((

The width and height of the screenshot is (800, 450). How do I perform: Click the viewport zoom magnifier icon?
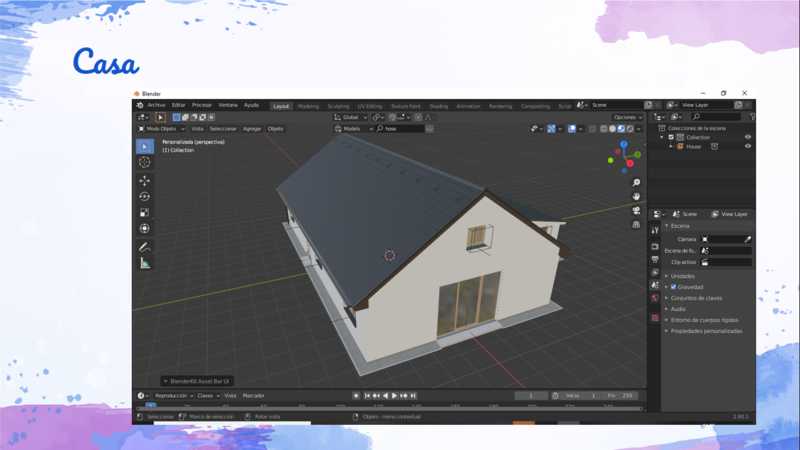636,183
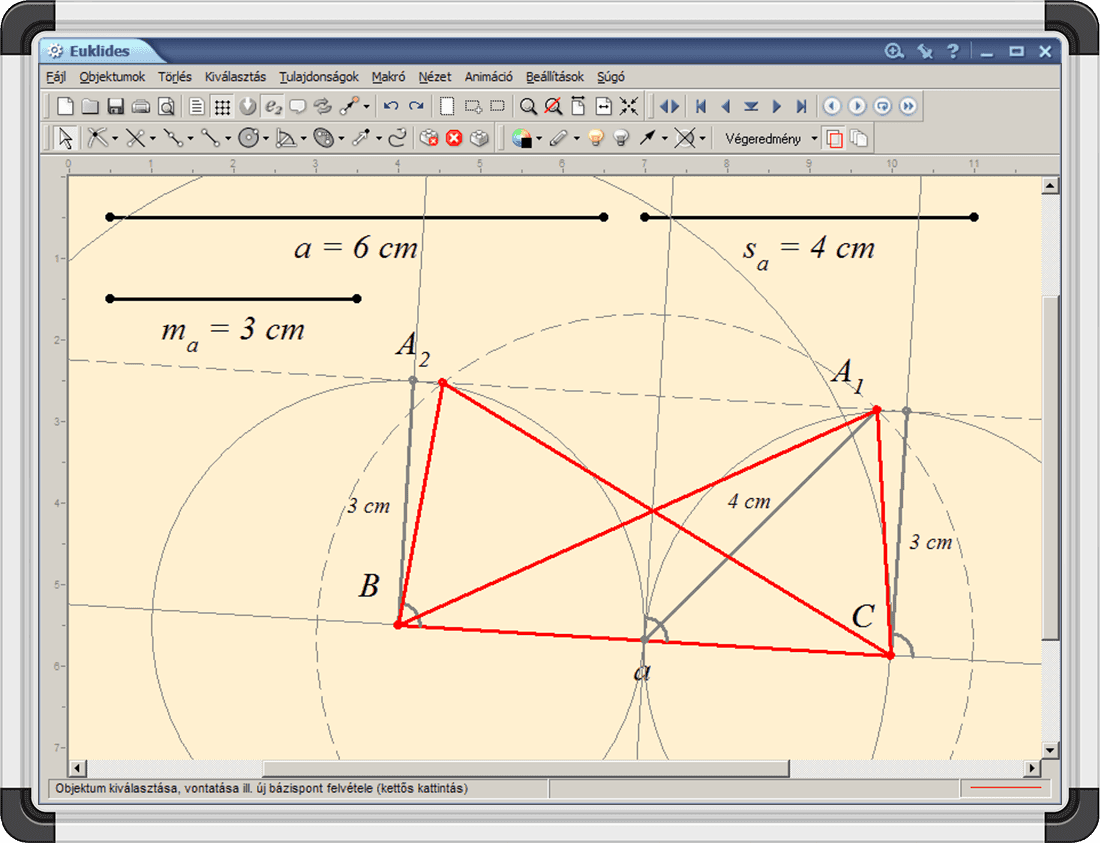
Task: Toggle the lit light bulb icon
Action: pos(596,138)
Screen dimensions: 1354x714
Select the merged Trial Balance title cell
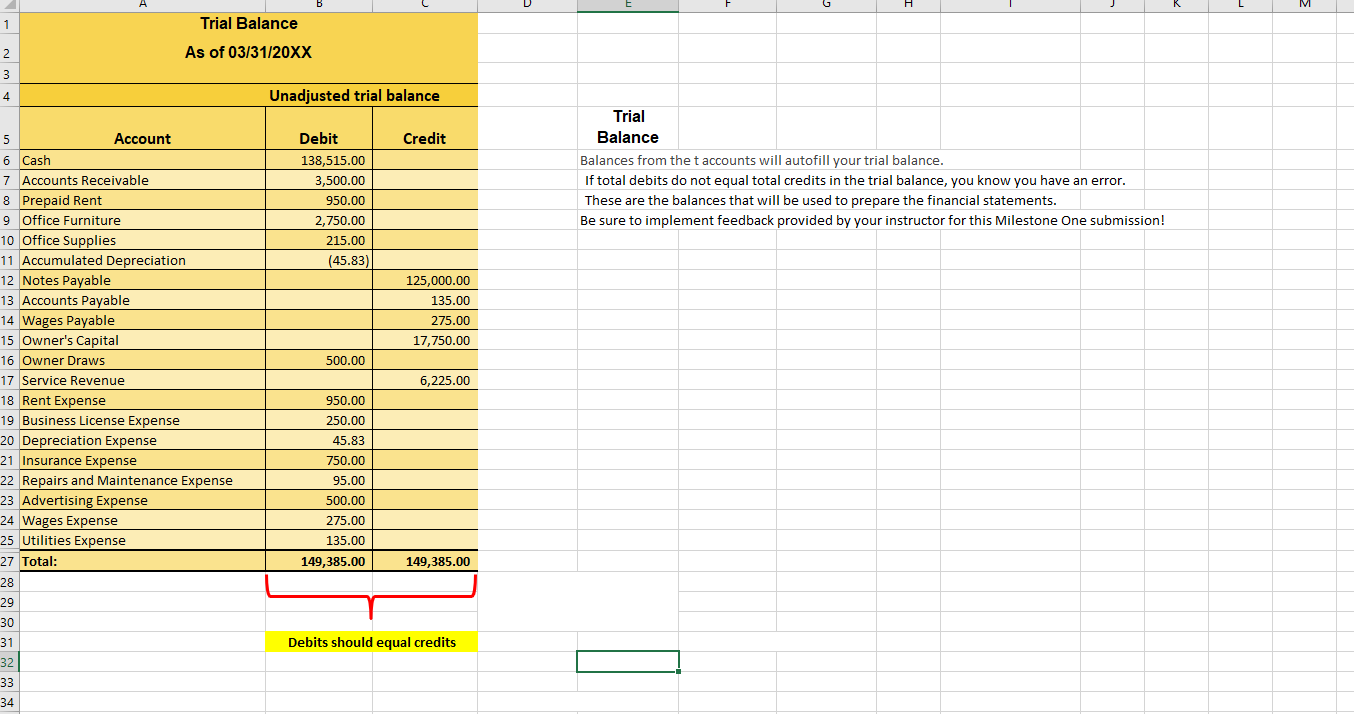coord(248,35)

))

- Short problem -
Retype the listing above word for word, leaving out the pictures.

- Written response -
The width and height of the screenshot is (800, 450). How do I perform: Click the viewport zoom magnifier icon?
636,183
Task: Toggle the lit light bulb icon
Action: pos(596,138)
Screen dimensions: 1354x714
Select the merged Trial Balance title cell
coord(248,35)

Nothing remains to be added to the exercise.